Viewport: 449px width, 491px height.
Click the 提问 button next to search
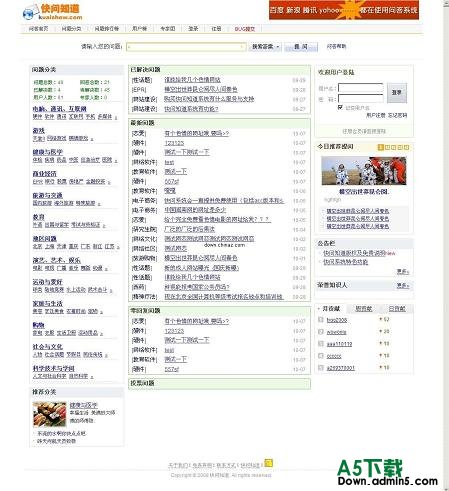(x=301, y=47)
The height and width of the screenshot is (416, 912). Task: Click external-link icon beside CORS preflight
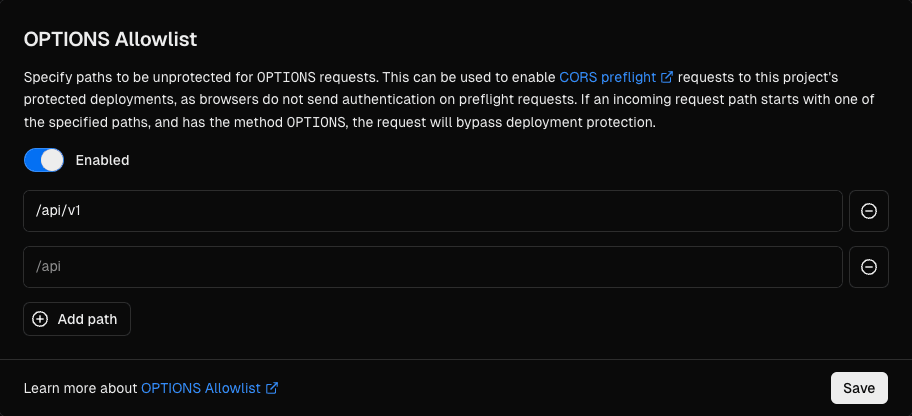click(x=667, y=76)
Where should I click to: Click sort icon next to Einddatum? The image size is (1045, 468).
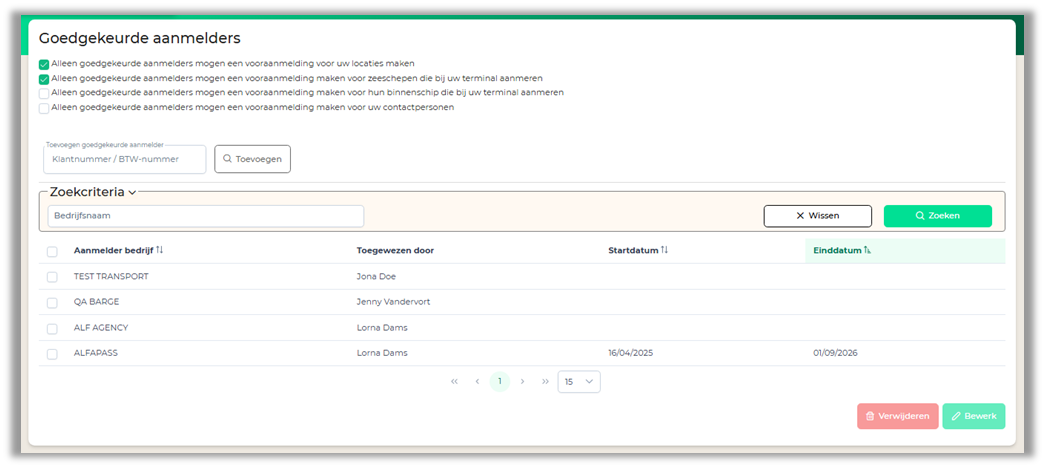pyautogui.click(x=867, y=251)

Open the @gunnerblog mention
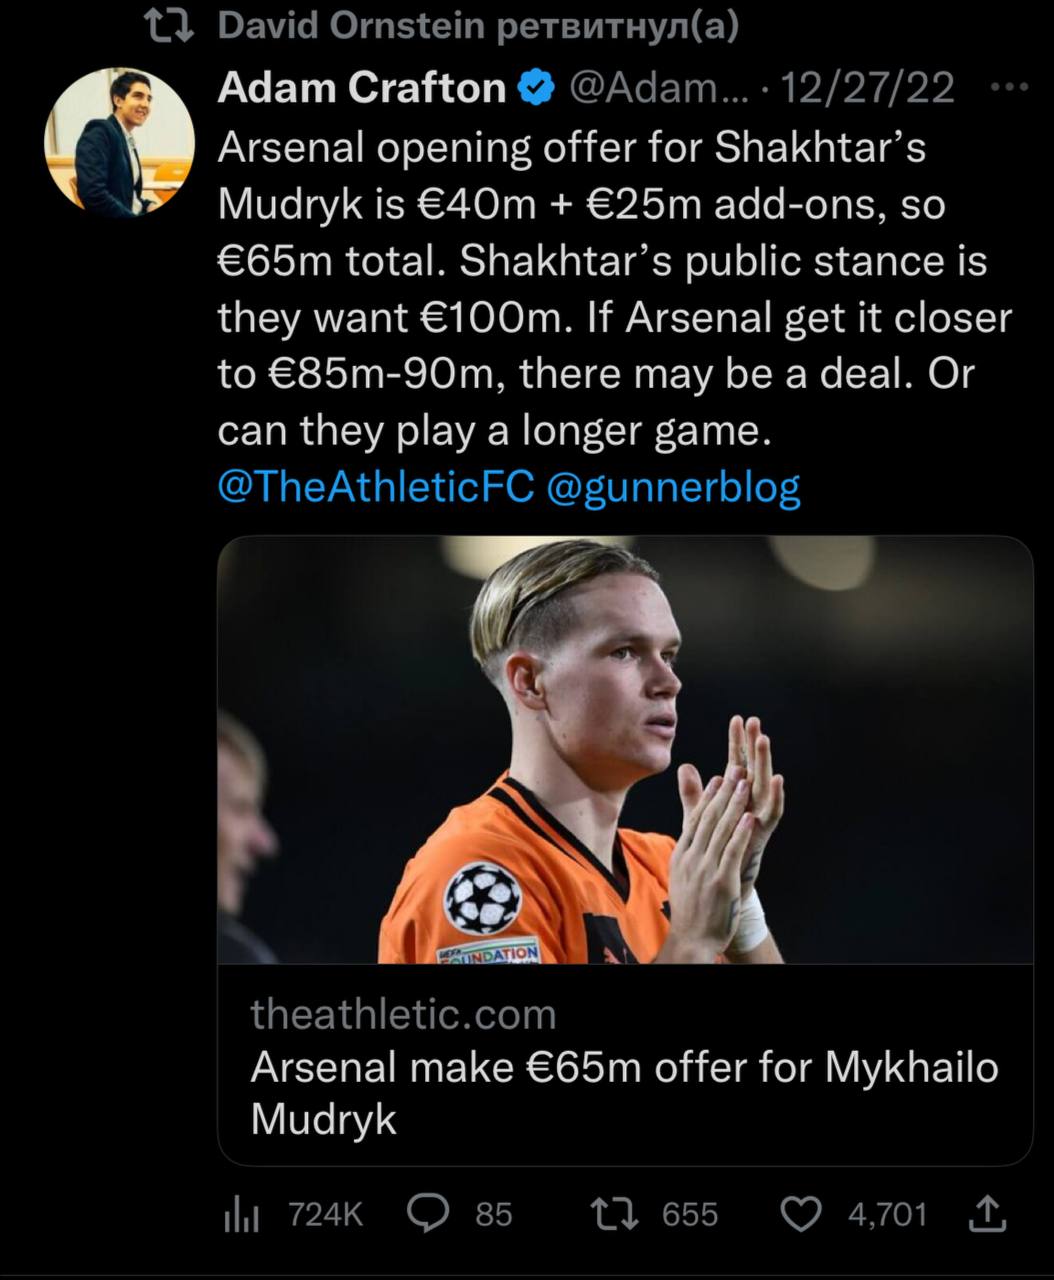click(673, 487)
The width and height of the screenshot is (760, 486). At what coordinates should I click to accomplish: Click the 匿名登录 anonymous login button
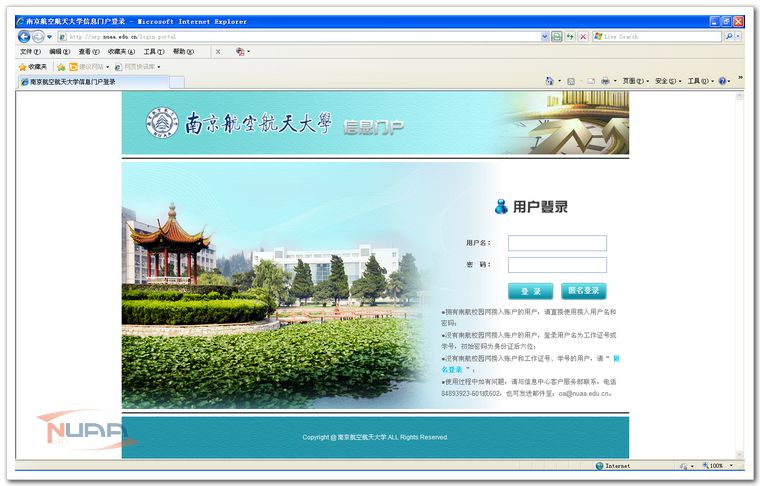coord(583,291)
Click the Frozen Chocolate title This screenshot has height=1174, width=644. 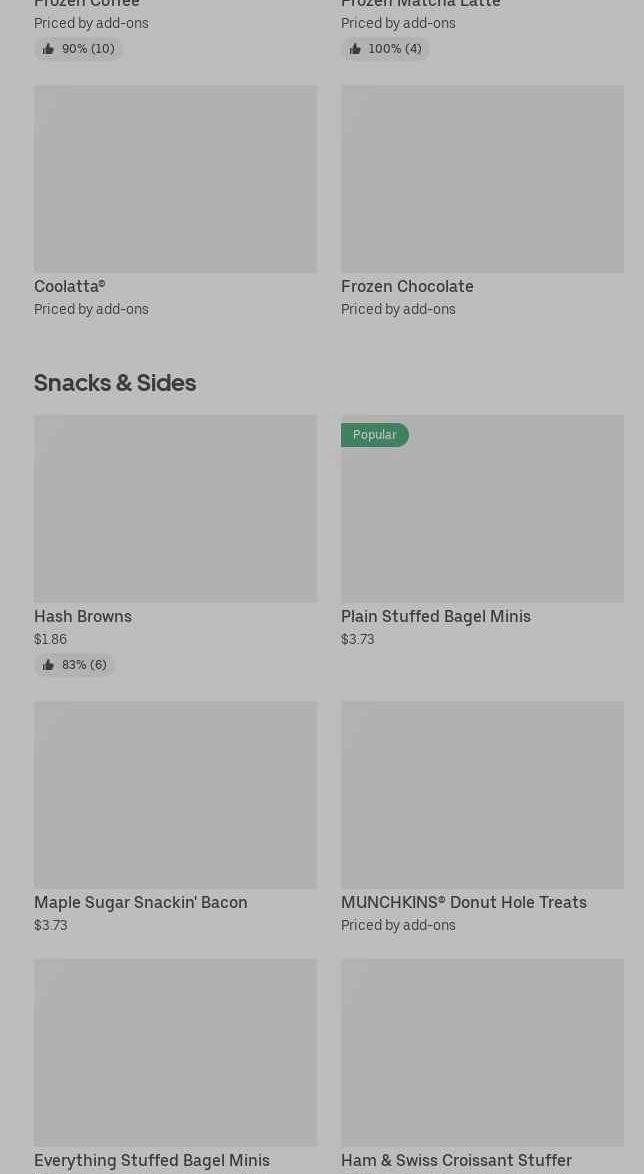pos(407,286)
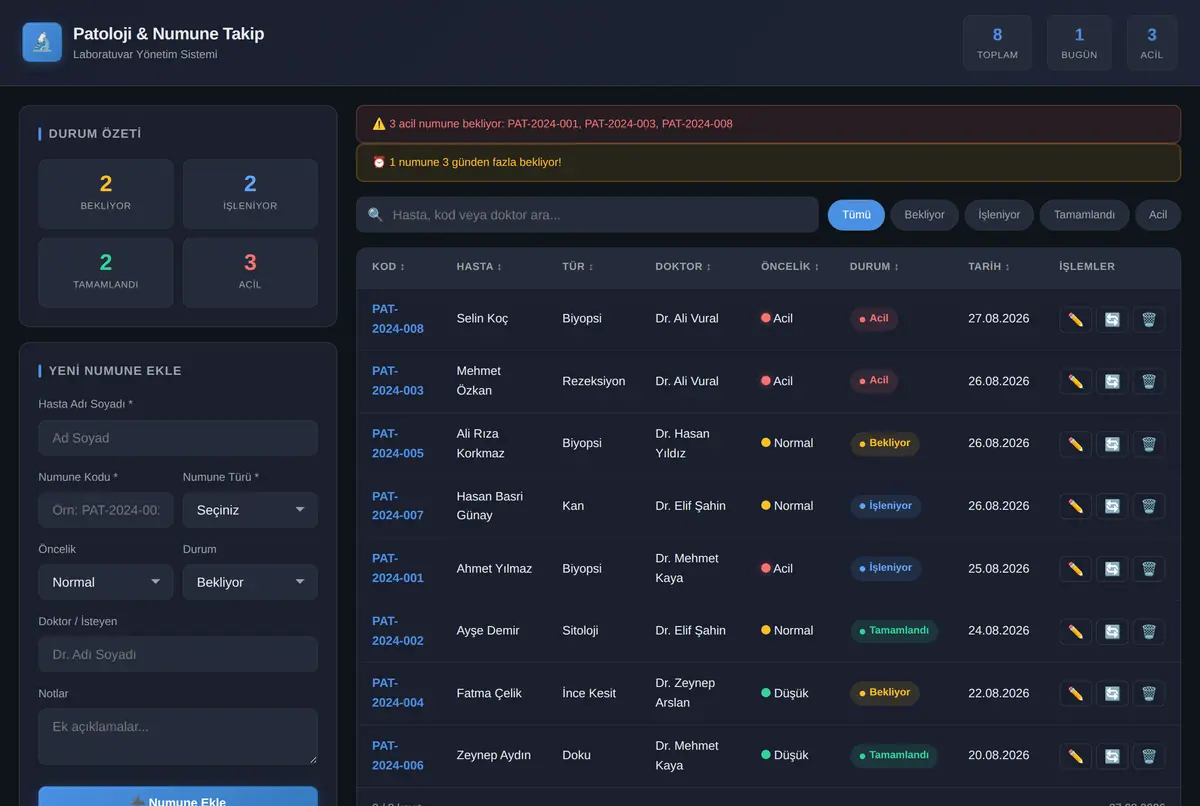Image resolution: width=1200 pixels, height=806 pixels.
Task: Click refresh icon for Zeynep Aydın's row
Action: pos(1112,756)
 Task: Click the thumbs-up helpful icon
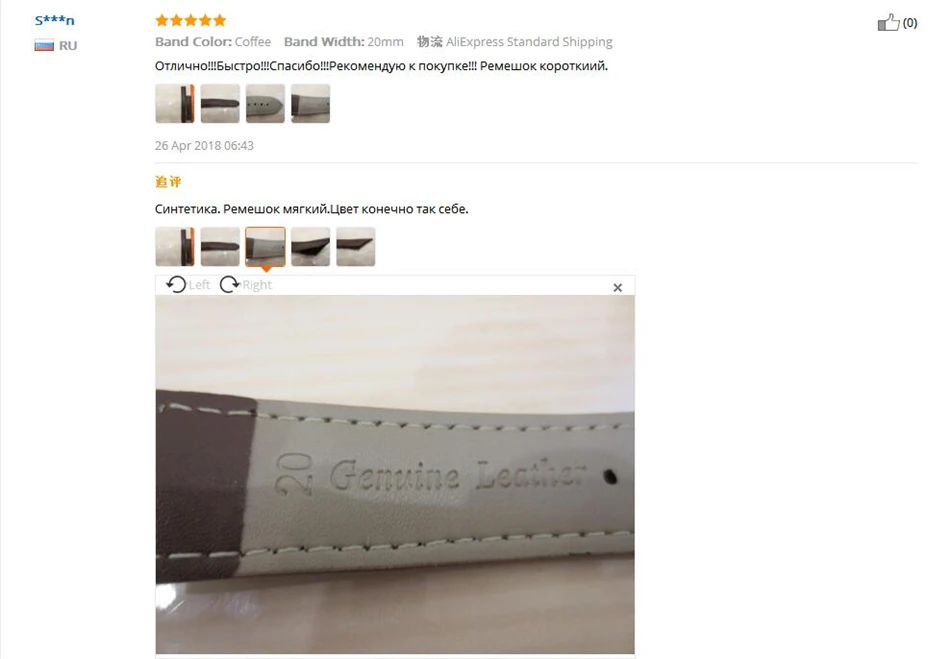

#####

→ **WHAT IS EXPECTED**
Print the stretch of data from the line containing "The height and" through the line containing "coord(583,291)", both included, reproducing each line exactly and leaving out the pictures.

→ **THE ANSWER**
The height and width of the screenshot is (416, 912). Task: Click external-link icon beside CORS preflight
click(x=667, y=76)
Where should I click to: Click sort icon next to Einddatum? The image size is (1045, 468).
pyautogui.click(x=867, y=251)

Open the @gunnerblog mention
click(673, 487)
The width and height of the screenshot is (760, 486). At what coordinates should I click to accomplish: Click the 匿名登录 anonymous login button
coord(583,291)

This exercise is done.